======== MATERIAL SHOWN
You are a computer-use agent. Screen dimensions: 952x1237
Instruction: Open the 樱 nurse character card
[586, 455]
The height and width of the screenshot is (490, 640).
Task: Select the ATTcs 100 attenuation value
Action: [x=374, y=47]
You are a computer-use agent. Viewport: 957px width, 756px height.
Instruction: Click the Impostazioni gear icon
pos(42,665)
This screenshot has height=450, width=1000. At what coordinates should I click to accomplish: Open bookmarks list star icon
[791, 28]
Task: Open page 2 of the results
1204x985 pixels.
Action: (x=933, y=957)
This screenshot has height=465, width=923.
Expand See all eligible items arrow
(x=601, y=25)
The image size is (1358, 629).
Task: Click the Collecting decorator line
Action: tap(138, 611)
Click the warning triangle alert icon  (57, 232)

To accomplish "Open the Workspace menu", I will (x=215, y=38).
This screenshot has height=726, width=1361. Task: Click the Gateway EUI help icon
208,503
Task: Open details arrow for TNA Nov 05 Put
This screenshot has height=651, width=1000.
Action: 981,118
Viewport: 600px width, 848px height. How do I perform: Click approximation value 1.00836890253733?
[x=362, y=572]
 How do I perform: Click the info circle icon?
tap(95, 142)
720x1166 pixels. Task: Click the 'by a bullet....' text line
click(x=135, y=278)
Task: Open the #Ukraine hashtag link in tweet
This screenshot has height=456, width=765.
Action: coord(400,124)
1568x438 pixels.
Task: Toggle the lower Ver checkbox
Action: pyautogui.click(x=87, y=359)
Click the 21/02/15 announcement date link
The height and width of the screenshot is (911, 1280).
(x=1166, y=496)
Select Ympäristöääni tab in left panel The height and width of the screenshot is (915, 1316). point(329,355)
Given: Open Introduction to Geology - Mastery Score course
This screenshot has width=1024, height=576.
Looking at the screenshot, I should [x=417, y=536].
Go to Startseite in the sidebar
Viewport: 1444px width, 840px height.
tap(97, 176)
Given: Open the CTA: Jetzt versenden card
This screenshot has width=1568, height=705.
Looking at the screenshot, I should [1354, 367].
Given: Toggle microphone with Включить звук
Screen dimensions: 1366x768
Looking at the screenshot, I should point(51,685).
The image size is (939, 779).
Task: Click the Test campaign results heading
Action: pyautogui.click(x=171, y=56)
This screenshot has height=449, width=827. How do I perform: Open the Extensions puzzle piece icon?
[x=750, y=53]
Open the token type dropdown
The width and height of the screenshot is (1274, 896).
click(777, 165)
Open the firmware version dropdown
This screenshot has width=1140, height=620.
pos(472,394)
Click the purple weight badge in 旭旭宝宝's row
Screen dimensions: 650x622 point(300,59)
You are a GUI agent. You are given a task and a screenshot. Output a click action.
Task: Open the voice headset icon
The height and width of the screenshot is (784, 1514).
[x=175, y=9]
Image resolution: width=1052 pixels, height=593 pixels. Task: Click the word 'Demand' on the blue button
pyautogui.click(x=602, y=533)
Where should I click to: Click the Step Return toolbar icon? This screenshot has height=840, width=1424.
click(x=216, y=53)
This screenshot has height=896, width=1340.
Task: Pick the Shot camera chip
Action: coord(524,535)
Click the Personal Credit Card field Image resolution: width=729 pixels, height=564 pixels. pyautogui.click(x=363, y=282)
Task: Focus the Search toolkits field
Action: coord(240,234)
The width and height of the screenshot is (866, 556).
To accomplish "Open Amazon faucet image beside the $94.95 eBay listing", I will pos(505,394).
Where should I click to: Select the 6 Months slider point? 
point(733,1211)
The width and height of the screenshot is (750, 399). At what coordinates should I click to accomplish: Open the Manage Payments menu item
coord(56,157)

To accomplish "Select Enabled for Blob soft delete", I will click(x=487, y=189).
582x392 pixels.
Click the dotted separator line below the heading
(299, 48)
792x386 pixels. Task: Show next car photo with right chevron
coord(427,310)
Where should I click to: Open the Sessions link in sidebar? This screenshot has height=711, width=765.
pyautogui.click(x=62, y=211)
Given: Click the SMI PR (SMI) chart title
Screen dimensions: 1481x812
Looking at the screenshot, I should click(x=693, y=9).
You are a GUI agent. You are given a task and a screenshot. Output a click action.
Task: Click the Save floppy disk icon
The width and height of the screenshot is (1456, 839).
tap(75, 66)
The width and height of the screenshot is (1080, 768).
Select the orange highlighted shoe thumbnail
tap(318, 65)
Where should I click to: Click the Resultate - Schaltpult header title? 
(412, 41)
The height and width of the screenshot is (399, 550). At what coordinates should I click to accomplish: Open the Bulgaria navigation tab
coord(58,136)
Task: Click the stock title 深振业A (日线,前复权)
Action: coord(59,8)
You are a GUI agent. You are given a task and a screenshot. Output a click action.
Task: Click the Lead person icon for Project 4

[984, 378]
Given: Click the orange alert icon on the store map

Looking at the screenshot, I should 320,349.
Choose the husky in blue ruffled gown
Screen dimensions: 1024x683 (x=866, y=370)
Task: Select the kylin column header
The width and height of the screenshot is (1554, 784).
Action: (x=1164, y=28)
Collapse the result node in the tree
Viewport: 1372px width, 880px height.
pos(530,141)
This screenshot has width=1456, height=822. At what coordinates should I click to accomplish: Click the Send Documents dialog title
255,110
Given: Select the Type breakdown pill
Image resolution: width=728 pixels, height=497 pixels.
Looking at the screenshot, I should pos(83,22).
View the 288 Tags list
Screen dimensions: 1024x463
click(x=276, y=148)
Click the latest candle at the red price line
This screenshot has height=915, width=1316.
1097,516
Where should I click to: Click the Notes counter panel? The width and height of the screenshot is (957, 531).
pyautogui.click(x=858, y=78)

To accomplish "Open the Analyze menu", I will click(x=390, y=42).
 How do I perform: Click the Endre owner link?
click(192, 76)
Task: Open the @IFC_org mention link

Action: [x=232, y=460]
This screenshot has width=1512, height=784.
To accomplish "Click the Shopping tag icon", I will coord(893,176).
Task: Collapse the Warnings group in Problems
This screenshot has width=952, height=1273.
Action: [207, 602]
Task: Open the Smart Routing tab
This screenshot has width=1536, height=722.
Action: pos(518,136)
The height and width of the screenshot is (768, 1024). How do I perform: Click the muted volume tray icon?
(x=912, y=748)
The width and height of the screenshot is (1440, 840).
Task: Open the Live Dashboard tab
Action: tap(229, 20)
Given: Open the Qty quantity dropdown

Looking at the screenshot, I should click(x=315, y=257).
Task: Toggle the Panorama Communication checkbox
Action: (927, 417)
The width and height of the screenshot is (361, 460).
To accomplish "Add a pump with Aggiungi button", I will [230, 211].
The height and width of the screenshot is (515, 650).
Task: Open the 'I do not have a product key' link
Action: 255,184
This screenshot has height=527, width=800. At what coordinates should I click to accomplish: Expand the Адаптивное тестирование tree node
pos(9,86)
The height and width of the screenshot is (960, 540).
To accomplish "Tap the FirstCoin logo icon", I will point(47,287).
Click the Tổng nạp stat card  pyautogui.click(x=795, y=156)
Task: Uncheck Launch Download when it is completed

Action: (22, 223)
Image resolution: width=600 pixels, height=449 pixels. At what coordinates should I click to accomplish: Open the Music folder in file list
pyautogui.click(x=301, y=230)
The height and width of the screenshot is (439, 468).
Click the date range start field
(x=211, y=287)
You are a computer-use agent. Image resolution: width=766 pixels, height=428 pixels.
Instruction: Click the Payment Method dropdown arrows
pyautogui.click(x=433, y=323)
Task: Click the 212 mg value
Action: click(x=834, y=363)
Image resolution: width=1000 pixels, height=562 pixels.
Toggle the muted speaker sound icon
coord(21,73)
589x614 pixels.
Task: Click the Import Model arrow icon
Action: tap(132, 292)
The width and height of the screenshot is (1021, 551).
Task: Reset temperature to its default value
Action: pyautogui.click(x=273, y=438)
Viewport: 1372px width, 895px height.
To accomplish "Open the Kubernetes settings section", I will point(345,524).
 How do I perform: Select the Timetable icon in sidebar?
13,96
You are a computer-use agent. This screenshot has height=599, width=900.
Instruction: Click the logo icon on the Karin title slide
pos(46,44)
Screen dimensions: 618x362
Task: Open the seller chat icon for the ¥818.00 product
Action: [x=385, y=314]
================
(TASK ITEM) Pull out every line in the data above that has the word "computer".

(EXPECTED OUTPUT)
You are a computer-use agent. Screen dimensions: 952x1237
You are a computer-use agent. Viewport: 957px width, 756px height.
You are a computer-use agent. Image resolution: width=766 pixels, height=428 pixels.
You are a computer-use agent. This screenshot has height=599, width=900.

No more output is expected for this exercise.